Von Bettina Grachtrup 08.10.2002, 08:44

Cottbus/Leipzig/dpa. - Dreieinhalb Jahre ist es her, als der algerische Asylbewerber Farid Guendoul in Guben auf der Flucht vor rechten Jugendlichen ums Leben kam. Der 28-Jährige, der dort unter dem Namen Omar Ben Noui lebte, sprang in Panik durch die Glasscheibe einer Haustür in der südbrandenburgischen Stadt und verblutete an seinen Schnittverletzungen.

Im Prozess gegen elf Angeklagte verhängte das Landgericht Cottbus im November 2000 Jugendhaftstrafen bis zu drei Jahre ohne Bewährung. Am 9. Oktober entscheidet der fünfte Strafsenat des Bundesgerichtshofs (BGH) in Leipzig, ob das so genannten Hetzjagd- Verfahren neu aufgerollt werden muss.

Auf dem Prüfstand steht ein Urteil, das schon kurz nach der Verkündung umstritten war. Von den Angeklagten, die zur Tatzeit zwischen 17 und 20 Jahre alt waren, wurden nur acht der fahrlässigen Tötung für schuldig befunden. Politiker bewerteten die Strafen als zu milde. Dagegen warfen Anwälte den Medien und Politikern vor, ein Zerrbild von den Ereignissen zu malen. Sie stritten auch rassistischen Motive ihrer Mandanten ab, die zum Teil im Gericht im schwarzen Outfit, mit Springerstiefeln und Glatzen erschienen waren.

# [Arbeitsauftrag]
Geben Sie den Textauszug über den Tod des Asylbewerbers in Guben vollständig und unverändert wieder. Stützen Sie sich allein auf den Textauszug.

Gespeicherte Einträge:

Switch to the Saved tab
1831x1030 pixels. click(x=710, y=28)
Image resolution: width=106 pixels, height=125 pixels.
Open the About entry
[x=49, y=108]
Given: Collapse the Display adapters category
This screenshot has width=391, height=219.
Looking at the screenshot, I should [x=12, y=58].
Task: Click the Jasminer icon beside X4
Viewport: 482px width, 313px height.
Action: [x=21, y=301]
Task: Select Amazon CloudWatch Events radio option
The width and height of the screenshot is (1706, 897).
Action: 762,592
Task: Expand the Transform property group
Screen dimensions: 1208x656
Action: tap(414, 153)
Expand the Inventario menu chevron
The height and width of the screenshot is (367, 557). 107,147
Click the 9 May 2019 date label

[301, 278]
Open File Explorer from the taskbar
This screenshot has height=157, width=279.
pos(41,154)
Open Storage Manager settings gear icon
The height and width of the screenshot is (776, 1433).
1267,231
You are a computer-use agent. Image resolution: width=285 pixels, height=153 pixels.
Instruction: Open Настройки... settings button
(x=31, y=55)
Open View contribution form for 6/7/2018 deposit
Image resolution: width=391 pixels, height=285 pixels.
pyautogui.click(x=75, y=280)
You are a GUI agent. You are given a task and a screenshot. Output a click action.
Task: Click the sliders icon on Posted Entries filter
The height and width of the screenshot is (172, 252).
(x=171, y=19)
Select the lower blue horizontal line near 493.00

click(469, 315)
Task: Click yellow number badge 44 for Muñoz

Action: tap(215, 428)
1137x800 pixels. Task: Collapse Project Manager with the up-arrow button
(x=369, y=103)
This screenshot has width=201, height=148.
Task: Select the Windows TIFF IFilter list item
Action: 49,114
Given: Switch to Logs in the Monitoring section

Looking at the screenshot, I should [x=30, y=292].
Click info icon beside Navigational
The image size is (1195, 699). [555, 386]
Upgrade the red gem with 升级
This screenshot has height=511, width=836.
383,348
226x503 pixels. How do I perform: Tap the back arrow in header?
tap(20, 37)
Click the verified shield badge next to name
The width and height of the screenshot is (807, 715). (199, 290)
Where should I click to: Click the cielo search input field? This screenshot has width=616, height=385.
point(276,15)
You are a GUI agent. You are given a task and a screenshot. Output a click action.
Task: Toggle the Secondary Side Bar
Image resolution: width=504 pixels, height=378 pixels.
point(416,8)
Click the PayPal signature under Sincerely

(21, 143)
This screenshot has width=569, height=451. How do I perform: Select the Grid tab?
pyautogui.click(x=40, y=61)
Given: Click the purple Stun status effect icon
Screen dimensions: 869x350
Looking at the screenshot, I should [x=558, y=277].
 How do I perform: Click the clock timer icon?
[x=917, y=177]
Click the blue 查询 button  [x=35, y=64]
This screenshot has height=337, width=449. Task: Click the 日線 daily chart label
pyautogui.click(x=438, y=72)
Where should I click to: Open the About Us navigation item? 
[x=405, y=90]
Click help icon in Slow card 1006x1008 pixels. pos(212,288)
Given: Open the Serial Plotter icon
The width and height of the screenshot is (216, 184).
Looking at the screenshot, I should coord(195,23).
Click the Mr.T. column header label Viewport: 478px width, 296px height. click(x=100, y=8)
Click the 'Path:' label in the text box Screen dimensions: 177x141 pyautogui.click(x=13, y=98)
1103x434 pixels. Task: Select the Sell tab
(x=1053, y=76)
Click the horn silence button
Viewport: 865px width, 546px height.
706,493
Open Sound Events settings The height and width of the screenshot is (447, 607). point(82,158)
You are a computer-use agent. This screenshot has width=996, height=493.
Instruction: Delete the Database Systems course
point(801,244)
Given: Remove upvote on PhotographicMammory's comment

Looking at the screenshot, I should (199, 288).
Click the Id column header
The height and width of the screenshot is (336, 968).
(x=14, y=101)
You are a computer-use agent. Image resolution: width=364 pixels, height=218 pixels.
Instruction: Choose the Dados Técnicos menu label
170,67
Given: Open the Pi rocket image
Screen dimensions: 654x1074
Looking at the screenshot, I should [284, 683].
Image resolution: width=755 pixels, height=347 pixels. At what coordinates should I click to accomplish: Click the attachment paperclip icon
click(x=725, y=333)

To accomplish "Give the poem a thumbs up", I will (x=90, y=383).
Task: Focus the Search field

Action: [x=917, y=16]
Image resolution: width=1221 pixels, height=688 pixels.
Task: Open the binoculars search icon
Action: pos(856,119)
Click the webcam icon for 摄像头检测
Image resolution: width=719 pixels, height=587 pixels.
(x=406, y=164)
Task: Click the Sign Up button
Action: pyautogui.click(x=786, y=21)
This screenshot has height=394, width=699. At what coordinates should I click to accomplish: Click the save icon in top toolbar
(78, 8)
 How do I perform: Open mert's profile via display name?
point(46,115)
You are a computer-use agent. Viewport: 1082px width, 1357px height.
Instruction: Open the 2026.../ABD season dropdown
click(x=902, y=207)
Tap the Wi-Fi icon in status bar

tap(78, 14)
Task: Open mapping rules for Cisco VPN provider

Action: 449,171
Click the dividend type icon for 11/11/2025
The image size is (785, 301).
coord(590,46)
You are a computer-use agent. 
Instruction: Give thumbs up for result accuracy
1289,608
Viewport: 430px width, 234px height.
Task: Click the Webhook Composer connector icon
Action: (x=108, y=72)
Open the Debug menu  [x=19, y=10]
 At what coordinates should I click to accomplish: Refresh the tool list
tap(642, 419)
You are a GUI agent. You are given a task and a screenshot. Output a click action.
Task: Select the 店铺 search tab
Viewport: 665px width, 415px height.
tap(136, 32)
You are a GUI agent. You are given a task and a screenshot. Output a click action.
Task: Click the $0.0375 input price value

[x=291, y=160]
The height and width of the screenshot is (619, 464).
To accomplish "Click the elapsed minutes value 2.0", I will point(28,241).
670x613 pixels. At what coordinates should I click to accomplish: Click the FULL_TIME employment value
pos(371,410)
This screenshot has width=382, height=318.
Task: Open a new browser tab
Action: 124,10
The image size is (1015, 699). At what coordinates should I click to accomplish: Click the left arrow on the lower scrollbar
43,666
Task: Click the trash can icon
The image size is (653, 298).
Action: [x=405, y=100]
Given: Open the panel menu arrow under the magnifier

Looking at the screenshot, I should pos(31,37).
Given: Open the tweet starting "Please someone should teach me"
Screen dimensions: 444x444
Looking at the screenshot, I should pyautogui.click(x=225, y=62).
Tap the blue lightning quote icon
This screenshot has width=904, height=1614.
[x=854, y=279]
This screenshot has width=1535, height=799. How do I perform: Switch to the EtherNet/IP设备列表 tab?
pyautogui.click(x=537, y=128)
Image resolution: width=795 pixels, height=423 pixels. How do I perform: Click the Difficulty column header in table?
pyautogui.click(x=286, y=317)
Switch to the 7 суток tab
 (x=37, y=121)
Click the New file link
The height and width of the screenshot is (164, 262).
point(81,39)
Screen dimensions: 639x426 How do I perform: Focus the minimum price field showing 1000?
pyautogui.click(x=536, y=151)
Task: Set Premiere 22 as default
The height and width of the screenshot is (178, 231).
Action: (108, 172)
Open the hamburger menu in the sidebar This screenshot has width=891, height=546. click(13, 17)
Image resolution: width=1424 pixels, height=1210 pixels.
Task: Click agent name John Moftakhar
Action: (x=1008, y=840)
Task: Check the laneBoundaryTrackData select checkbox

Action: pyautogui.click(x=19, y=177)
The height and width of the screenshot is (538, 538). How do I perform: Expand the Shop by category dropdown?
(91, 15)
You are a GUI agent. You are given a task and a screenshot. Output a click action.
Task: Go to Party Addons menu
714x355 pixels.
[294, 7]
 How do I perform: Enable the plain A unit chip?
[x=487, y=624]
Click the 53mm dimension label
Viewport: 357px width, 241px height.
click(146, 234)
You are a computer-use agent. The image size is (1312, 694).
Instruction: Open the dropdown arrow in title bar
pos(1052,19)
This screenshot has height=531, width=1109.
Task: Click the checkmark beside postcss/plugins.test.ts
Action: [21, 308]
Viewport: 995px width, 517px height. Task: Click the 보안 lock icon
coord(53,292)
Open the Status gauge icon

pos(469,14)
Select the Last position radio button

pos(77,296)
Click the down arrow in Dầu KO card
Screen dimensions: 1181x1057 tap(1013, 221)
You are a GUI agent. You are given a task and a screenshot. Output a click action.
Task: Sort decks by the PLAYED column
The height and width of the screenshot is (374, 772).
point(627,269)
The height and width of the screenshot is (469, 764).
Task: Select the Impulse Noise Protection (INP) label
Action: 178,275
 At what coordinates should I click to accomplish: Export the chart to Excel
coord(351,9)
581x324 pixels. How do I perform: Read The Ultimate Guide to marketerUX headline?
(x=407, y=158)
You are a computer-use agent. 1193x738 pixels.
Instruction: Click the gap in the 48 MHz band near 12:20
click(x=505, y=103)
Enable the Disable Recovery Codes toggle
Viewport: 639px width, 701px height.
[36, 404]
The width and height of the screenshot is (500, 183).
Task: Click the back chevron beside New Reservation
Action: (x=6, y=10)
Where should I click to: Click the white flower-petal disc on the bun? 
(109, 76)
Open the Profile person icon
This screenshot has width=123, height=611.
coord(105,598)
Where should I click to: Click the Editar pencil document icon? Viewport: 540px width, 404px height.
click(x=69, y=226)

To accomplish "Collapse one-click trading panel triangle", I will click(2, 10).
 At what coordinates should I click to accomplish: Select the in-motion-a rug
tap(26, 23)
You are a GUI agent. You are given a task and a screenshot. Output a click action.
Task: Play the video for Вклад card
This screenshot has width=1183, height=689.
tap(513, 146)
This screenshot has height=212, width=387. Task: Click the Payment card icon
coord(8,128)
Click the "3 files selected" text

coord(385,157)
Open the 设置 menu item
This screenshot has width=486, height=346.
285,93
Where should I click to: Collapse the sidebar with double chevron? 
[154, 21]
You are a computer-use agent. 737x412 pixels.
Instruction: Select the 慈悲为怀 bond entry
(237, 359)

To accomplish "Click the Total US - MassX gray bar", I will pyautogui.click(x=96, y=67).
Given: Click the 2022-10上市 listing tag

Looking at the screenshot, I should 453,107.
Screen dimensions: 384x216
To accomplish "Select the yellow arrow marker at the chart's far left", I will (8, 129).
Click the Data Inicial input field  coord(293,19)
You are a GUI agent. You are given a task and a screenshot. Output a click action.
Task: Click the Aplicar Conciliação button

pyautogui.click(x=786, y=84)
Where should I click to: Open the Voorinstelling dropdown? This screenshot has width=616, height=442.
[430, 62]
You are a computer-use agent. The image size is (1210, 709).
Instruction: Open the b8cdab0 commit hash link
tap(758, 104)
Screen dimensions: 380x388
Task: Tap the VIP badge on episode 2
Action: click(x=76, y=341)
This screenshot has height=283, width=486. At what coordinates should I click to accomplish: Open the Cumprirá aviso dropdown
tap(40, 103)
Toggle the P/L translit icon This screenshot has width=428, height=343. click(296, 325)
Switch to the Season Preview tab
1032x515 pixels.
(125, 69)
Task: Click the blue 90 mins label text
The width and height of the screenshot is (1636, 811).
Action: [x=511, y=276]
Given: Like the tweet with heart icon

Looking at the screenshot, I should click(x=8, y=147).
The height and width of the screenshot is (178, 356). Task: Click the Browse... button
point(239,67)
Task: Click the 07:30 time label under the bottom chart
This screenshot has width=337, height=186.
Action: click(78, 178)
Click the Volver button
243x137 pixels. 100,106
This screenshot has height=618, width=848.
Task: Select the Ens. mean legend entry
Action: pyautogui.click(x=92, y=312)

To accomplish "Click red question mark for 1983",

# [Ergebnis der Übung]
Von Bettina Grachtrup 08.10.2002, 08:44

Cottbus/Leipzig/dpa. - Dreieinhalb Jahre ist es her, als der algerische Asylbewerber Farid Guendoul in Guben auf der Flucht vor rechten Jugendlichen ums Leben kam. Der 28-Jährige, der dort unter dem Namen Omar Ben Noui lebte, sprang in Panik durch die Glasscheibe einer Haustür in der südbrandenburgischen Stadt und verblutete an seinen Schnittverletzungen.

Im Prozess gegen elf Angeklagte verhängte das Landgericht Cottbus im November 2000 Jugendhaftstrafen bis zu drei Jahre ohne Bewährung. Am 9. Oktober entscheidet der fünfte Strafsenat des Bundesgerichtshofs (BGH) in Leipzig, ob das so genannten Hetzjagd- Verfahren neu aufgerollt werden muss.

Auf dem Prüfstand steht ein Urteil, das schon kurz nach der Verkündung umstritten war. Von den Angeklagten, die zur Tatzeit zwischen 17 und 20 Jahre alt waren, wurden nur acht der fahrlässigen Tötung für schuldig befunden. Politiker bewerteten die Strafen als zu milde. Dagegen warfen Anwälte den Medien und Politikern vor, ein Zerrbild von den Ereignissen zu malen. Sie stritten auch rassistischen Motive ihrer Mandanten ab, die zum Teil im Gericht im schwarzen Outfit, mit Springerstiefeln und Glatzen erschienen waren.